Not long ago I read a story about a woman who was a teenager on 9/11, the day the planes hit the Twin Towers. Her dad worked in one of the towers and the entire family thought he was there that morning when in fact he had overslept. She talked about her relief, joy and guilt after learning he was alive, and reflecting on the years that followed she said something like, "It's not like we never fought again. As time went by I found that I still got mad at him sometimes over little things."

This comforts me. Her words soothe me because, although I am most definitely overwhelmed with gratitude at Ethan's progress and that he can talk and converse with me, and how I feel I can never take the little things for granted, there are times I just have had enough. I need a time out from the repetition, the interruptions, the obsessions. And while I am well aware and my heart hurts for those parents of children who are non-verbal, I think this is okay. I think it's all right to be human.

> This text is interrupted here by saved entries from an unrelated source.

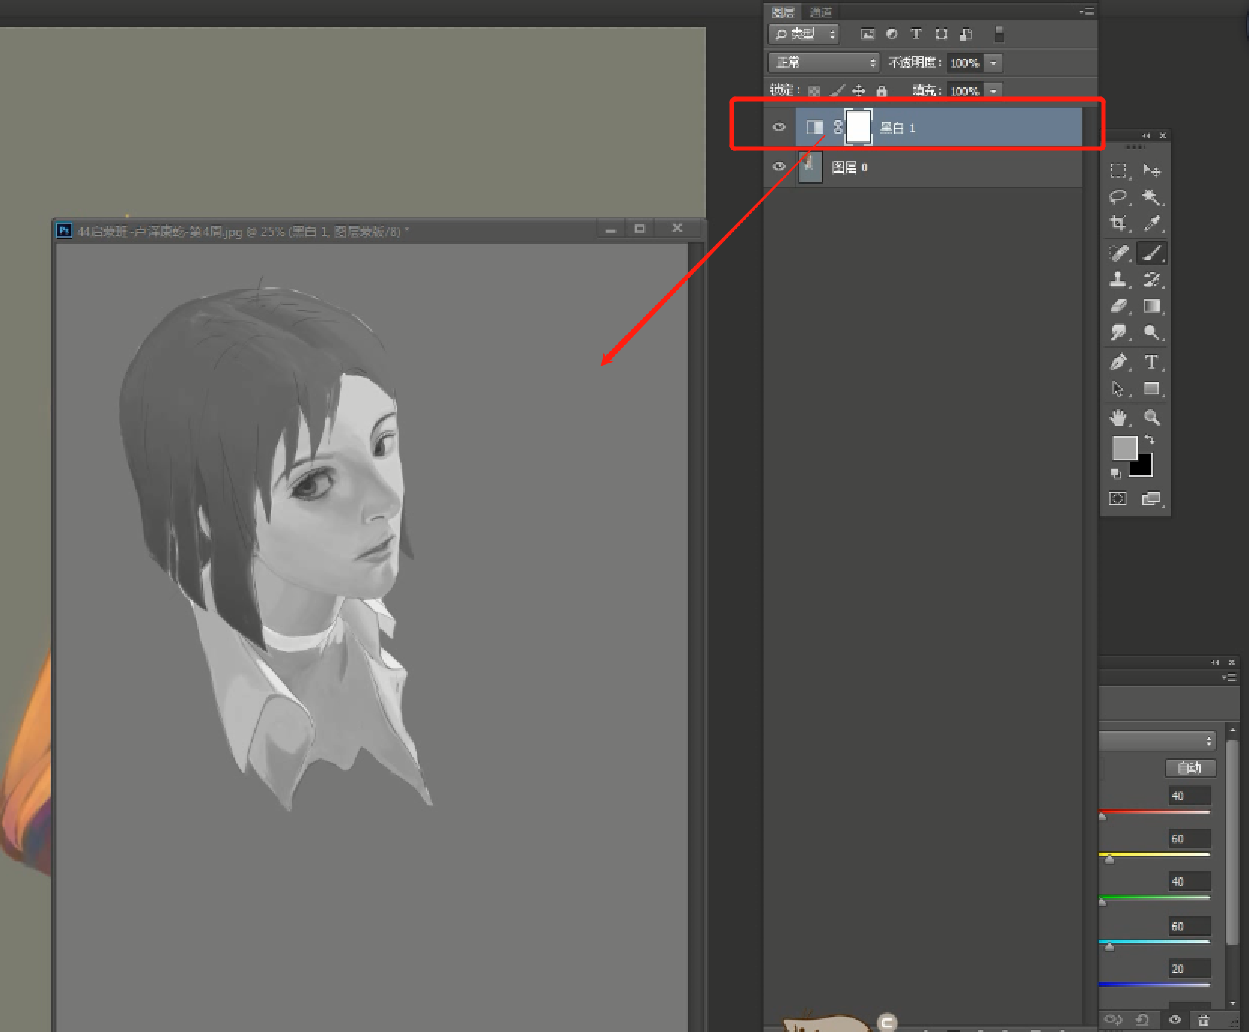Select the Magic Wand tool
Screen dimensions: 1249x1032
click(1151, 197)
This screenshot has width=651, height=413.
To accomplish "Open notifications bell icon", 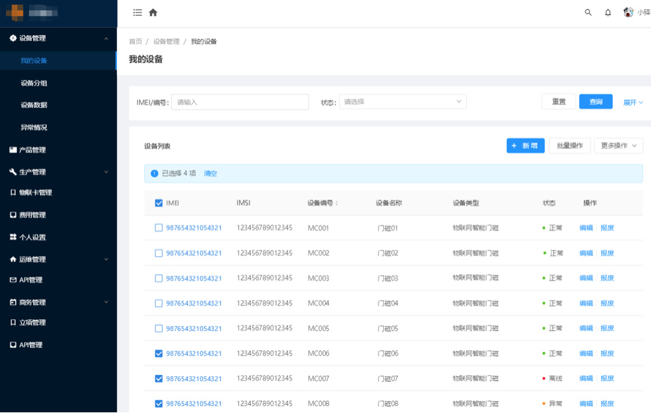I will [608, 12].
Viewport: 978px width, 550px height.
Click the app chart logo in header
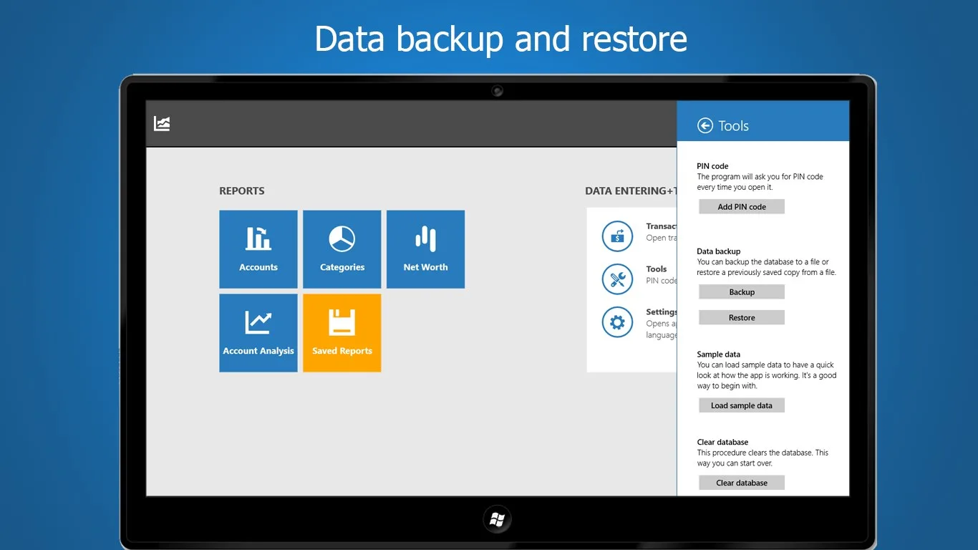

That being said, this is a sample conversation from a typical car ride, with me at the wheel and Anna and Ethan in the back seat:

Anna: So then my teacher told us to-
Ethan: Mom, what does that sign say?
Anna: -we had to do our writing journals-
Ethan: Mom, what does it SAY??
Me: Speed Limit 35, Ethan
Anna: so I wrote about butterflies and
Ethan: What does THAT sign say?
Anna: how pretty they are and then
Ethan: Mooom? Does it say "No outlet?"
Anna: MOM!! He keeps interrupting me!!
Me: Ethan, it says "Children Ahead."
Anna: So then I was writing-
Ethan: How do you spell "Children?"
Anna: MOOOM!!

I sometimes feel as if I am a two-headed creature, carrying on conversations out of both sides of my mouth.

When I'm alone with Ethan, on the way to and from school, right now it's all about the signs and cul-de-sacs.

We talk about the signs leading up to the school. "No parking!" Ethan announces. If a car is in the spot, he yells, "They broke the rules!" He laments the missing F on the "Fire Lane" sign. He wants to touch the signs. He wants me to read the "Turn Cell Phones Off" sign at the school's front entrance. Or spell it. Or both.

Going home, he looks judiciously for yellow "No outlet" signs posted on top of the green street signs. "There's one!" he yells with joy. "Can we go down there?"

I am (proud?) to say we have now explored nearly all of the dead ends on our side of town. We've driven down streets I never would have considered exploring. None of them are all that interesting, but that's beside the point. We've determined together that Ethan likes cul-de-sacs but not dead-ends (which he calls "scary"). And before you say "Cul-de-sacs ARE dead ends," please note that in our world, cul-de-sacs are fun merry-go-rounds we can turn around in, while dead ends just stop abruptly.

All of this cul-de-sac talk actually had me pondering why, in Massachusetts (where I grew up) the street signs read "Dead End," while in Connecticut they say "No Outlet," as if they are trying to sound more civilized and less blunt here. Yes, these are the things you think about when you are winding around a cul-de-sac while your child yells "Wheeeee!" I also remembered that I actually grew up on a dead end street. Not a cul-de-sac, mind you. This was working class Gilbertville, Mass. My dead end concluded at the trash cans for my grandmother's apartment building just up the street from our own.

See, I started writing this grumpily, but now I'm smiling. Perhaps it's because the kids are in bed and all street conversation has ceased for the night. Or maybe because hey, at least we're conversing about something. Ethan IS letting me into his world. If we could just crack it open a little wider, that'd be great. If we could do a little more relating and a little less spelling, that'd be nice, too. But then again, this IS how he is relating. So for now I'll go with the flow, and when I need to, the Excederin, at the end of an especially long day of sign identification, spelling bee training, and dead end exploring.